Figure 5 : Permutation importances for the most important
component of each variable in predicting global mean temperature (TAS)
and precipitation (PR). Each emulator input variable is shuffled in turn
to determine the relative contribution to prediction skill. Note that
these average estimates do not account for potential regional
contributions which may be particularly relevant for aerosol.
Neural Networks
Artificial Neural Networks (ANNs), algorithms inspired by the biological
neural networks of human brains, have shown great success in areas like
Computer Vision and Natural Language Processing. Two major architectures
are Convolutional Neural Networks (CNNs) (LeCun et al., 1990), to model
spatial dependencies, and Recurrent Neural Networks (RNNs), to process
sequential data. Besides the traditional areas, ANNs have been recently
employed to tackle a variety of problems in earth system science
(Camp-Valls et al., 2021). Long short-term memory (LSTM) networks
(Hochreiter et al., 1997), an advanced type of RNNs, are used for
modelling time-series, for example for El NiƱo-Southern Oscillation
prediction (Broni-Bedaiko et al., 2019). In cases where both input and
target have a spatial structure, such as modelling of precipitation or
changes in satellite imagery, a very commonly used CNN type is the U-Net
(Ronneberger et al, 2015), which has been applied frequently in climate
science and weather forecasting (Trebing et al., 2020, Harder et al.,
2020).
We explored both a pure LSTM approach and a pure CNN approach, using a
U-Net.
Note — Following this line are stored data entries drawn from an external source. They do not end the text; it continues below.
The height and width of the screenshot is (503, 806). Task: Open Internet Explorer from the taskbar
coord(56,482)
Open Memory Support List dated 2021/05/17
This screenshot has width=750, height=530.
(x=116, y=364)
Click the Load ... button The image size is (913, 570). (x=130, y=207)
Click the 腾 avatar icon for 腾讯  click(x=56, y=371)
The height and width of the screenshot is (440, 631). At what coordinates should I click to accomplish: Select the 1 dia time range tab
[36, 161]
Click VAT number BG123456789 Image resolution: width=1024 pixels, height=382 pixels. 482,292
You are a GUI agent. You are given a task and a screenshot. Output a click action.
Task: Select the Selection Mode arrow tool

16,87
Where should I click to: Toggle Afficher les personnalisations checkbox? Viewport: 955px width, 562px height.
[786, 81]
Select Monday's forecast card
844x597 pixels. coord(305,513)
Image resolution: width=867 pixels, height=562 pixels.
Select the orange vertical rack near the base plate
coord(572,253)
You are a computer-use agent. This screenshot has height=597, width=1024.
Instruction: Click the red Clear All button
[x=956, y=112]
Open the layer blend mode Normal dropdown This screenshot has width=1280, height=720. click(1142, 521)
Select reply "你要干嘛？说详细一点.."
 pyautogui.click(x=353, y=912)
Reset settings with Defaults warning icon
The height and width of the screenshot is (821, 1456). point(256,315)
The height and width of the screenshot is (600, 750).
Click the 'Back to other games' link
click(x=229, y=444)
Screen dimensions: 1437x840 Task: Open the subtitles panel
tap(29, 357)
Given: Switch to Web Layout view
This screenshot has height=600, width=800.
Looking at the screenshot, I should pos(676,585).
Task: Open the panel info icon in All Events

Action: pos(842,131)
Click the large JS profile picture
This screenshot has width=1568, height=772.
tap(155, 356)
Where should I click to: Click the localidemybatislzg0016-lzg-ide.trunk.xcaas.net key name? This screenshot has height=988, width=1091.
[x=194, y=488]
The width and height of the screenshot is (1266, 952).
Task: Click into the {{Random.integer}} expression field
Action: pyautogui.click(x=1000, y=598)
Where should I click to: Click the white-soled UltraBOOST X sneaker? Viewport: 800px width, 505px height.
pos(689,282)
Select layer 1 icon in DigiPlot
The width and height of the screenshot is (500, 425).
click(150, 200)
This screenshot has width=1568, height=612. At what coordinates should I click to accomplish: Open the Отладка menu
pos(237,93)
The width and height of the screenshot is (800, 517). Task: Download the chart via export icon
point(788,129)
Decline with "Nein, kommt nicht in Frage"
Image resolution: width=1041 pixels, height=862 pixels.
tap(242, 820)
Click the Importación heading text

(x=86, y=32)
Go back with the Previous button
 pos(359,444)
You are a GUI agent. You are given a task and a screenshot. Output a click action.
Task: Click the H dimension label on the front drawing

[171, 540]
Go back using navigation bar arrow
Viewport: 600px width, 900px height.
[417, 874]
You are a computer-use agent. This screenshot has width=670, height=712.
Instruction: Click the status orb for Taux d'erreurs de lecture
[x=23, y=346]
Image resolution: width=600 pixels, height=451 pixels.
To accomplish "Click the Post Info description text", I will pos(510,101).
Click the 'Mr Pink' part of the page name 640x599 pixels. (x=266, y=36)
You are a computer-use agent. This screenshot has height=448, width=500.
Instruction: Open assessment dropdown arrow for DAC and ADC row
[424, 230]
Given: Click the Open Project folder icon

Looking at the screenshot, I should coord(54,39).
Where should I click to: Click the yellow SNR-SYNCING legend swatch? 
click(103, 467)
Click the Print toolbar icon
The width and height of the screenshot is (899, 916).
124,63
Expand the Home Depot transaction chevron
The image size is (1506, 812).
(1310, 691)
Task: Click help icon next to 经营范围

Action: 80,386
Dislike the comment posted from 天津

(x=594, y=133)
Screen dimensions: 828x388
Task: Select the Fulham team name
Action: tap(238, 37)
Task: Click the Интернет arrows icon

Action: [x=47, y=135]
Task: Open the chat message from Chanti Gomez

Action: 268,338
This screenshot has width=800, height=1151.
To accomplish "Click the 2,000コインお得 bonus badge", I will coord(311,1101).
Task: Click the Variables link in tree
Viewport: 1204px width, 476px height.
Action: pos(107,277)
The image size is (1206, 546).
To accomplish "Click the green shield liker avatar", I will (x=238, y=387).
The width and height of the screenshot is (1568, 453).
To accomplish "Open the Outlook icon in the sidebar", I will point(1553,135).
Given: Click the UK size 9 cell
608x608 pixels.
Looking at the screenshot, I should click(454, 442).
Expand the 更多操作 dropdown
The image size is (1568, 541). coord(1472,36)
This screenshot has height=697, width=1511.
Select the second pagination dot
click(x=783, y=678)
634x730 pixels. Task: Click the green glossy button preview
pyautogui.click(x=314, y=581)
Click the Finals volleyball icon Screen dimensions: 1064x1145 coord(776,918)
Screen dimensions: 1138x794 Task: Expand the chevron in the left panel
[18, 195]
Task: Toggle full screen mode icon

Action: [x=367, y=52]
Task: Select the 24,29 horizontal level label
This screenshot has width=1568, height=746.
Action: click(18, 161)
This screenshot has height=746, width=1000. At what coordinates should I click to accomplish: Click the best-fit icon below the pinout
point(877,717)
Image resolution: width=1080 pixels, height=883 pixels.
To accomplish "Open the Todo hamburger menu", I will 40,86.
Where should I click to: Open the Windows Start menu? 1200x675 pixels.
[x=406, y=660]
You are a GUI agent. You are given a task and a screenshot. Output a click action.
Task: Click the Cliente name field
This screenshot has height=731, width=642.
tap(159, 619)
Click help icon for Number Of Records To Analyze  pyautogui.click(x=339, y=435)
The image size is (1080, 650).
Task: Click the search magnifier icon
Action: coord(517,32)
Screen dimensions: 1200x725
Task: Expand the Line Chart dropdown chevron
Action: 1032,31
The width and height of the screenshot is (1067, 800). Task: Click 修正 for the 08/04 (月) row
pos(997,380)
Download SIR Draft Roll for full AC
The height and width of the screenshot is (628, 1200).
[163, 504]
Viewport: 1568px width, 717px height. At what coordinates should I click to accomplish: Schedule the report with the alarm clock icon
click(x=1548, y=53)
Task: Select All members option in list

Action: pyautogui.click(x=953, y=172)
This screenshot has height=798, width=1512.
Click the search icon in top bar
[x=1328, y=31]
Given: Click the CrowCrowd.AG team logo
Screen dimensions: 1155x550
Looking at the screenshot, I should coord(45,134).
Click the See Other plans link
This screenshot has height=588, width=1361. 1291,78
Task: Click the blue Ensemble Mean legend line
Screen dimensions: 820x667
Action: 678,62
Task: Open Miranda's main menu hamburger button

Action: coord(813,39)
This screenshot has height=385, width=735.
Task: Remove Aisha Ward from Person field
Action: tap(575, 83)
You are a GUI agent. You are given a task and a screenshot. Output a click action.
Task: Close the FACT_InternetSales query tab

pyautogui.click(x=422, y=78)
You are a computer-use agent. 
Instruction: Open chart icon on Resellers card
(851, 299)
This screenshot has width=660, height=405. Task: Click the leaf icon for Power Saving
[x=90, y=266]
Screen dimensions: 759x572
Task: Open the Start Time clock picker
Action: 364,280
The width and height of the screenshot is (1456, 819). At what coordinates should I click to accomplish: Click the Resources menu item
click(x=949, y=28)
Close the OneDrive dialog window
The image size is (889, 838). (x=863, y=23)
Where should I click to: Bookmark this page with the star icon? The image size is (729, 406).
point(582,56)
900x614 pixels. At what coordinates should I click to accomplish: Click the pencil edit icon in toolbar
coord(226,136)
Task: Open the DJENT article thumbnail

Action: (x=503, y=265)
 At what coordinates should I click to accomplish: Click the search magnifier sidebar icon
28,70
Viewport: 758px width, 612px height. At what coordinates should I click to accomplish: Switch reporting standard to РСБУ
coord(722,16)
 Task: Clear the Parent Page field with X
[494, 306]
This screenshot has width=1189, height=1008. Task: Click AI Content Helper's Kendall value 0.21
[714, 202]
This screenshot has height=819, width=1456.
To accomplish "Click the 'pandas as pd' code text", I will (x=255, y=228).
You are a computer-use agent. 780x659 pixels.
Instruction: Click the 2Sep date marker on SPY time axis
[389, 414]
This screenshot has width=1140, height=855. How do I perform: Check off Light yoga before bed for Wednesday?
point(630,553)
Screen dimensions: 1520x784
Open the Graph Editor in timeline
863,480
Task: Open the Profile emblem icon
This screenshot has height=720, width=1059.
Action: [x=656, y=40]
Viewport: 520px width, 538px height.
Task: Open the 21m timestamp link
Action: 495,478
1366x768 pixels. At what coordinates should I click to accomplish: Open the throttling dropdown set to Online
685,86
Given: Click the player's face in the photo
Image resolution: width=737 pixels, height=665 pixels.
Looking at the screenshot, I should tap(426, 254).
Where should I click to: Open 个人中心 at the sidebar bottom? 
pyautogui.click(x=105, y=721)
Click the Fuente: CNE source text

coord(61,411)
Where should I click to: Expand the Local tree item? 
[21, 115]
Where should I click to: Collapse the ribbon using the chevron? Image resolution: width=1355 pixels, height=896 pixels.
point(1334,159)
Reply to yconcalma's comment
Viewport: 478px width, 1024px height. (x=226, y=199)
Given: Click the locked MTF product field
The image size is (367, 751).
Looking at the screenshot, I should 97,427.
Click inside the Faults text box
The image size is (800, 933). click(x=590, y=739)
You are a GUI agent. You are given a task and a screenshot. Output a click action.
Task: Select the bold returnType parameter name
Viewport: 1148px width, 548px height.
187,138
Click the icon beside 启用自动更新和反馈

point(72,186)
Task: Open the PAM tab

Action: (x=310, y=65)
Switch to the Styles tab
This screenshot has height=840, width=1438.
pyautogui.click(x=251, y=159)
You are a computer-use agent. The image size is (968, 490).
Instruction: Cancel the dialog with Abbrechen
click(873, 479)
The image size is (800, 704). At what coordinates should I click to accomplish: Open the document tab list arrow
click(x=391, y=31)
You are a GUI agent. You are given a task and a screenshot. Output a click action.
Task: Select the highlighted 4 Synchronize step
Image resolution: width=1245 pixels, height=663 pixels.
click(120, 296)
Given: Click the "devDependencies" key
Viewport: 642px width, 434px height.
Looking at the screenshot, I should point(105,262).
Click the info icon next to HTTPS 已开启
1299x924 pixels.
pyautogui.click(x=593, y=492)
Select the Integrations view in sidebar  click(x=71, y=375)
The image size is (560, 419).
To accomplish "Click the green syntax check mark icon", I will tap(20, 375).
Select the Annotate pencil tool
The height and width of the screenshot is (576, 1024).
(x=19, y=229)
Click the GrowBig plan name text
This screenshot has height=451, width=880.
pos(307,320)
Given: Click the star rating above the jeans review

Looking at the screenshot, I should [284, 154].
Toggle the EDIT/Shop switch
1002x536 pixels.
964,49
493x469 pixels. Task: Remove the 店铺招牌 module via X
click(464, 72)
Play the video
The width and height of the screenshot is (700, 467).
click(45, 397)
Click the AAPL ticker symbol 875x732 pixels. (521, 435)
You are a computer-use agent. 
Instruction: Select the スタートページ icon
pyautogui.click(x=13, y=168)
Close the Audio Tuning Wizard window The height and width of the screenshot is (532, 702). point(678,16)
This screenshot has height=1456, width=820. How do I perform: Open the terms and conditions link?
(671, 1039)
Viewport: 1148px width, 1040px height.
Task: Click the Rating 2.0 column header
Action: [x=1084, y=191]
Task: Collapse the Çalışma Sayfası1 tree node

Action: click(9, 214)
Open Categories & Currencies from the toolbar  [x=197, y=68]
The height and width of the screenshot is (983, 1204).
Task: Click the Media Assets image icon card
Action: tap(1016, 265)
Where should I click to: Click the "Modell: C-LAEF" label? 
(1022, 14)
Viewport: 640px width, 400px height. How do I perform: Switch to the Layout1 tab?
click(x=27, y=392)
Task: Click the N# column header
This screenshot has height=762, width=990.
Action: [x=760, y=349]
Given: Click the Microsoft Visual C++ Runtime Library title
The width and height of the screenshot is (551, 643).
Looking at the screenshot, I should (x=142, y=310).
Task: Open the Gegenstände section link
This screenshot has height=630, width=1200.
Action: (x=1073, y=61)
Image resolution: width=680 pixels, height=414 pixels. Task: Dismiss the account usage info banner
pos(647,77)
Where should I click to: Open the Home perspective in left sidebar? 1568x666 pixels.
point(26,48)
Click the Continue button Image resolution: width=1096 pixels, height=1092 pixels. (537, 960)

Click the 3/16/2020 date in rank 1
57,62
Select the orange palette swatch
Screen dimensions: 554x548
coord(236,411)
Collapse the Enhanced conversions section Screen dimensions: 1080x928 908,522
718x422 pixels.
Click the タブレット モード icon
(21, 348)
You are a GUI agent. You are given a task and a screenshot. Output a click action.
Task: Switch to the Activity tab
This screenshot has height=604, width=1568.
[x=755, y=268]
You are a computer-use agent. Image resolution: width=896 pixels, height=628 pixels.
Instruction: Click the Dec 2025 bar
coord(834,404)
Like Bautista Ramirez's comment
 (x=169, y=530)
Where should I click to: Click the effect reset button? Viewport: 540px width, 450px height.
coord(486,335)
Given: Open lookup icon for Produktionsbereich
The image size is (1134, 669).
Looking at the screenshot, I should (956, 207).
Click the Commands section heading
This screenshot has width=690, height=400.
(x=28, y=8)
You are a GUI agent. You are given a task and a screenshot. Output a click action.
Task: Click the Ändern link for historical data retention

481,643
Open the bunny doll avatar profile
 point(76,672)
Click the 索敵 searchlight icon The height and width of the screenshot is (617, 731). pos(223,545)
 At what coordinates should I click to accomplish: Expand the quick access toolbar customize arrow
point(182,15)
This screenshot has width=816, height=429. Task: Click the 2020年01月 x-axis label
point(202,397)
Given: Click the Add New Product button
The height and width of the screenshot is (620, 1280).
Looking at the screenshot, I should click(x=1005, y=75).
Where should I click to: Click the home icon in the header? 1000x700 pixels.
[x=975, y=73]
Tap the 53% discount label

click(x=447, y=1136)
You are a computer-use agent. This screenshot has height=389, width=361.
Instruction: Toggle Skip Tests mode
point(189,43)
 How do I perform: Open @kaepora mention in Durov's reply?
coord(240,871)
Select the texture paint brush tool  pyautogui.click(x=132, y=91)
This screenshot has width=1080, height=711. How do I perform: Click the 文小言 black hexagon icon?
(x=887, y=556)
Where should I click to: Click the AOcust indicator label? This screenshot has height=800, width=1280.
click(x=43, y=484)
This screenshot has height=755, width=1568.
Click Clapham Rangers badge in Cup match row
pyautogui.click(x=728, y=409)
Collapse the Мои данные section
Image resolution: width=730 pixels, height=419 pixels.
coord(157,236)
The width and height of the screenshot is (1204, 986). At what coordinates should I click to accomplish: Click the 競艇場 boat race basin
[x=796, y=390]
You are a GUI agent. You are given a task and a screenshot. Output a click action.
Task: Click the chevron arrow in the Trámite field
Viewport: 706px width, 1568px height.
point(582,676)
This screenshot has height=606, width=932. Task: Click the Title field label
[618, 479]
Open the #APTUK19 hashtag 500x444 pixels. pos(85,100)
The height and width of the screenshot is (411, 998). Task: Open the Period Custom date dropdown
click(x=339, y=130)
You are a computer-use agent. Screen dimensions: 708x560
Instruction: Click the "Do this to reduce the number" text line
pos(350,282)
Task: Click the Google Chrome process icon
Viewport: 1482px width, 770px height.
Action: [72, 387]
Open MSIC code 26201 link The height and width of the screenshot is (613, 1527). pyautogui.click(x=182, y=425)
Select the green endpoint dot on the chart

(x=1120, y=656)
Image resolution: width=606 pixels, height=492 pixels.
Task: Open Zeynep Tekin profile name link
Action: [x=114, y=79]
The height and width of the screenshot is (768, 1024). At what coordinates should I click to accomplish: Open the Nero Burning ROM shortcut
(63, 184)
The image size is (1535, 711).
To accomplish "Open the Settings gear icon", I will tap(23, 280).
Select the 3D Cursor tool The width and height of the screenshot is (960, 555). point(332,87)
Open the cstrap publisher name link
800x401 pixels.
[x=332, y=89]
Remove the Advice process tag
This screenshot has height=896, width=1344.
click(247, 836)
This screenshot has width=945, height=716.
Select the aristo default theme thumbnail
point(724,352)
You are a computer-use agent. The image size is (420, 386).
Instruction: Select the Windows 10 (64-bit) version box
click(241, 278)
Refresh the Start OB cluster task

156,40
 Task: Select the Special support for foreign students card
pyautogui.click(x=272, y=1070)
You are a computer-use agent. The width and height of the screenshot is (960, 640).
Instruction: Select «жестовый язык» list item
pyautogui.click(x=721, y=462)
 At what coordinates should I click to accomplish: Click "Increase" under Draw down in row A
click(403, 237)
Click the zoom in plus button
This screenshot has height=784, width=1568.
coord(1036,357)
A combination of both network types gave the best results,
therefore we use an LSTM combined with a CNN for our example
architecture. The CNN is used to extract spatial features before feeding
our input in the LSTM. The CNN consists of one convolutional layer with
a kernel size of 6, followed by a ReLU activation function and average
pooling. The LSTM uses 25 units and a ReLU activation function as well,
which is followed by a dense layer and reshaping to the output
dimension. To train the emulator we use ssp126 , 370 and585 scenarios and the historical data with a moving-time window
size of 10 years (in one-year increments, leading to 570 training
points). The emulator is trained for 20 epochs, using a batch size of 25
for T and DTR and 5 for PR and PR90. For this baseline approach we chose
not to do any hyperparameter optimization.
RMSE scores obtained with the CNN-LSTM architecture are comparable to
those obtained with the other methods. The CNN-LSTM architecture
performs particularly well for temperature predictions, with average
RMSE scores of 0.38 K over the second half of the 21st century. This
might be because temperature has greater autocorrelation/less
variability from one year to the next one compared to the other
variables. Such autocorrelation would be well captured by a time-aware
model like an RNN. Spatial patterns of temperature changes, such as the
Arctic amplification, are reasonably well predicted, even though the
coldest temperatures (e.g. in the North-Atlantic cold patch) are not as
well captured (as shown in Figure 4). The CNN-LSTM performs slightly
worse than the other emulators for diurnal temperature range and
precipitation predictions. For precipitation, global patterns (e.g. the
ITCZ shift) are well predicted by the emulator, but the relative changes
are overestimated (too wet or too dry) in most places. Like for all
other emulators showcased in this study, extreme precipitation proves
the hardest variable to predict accurately.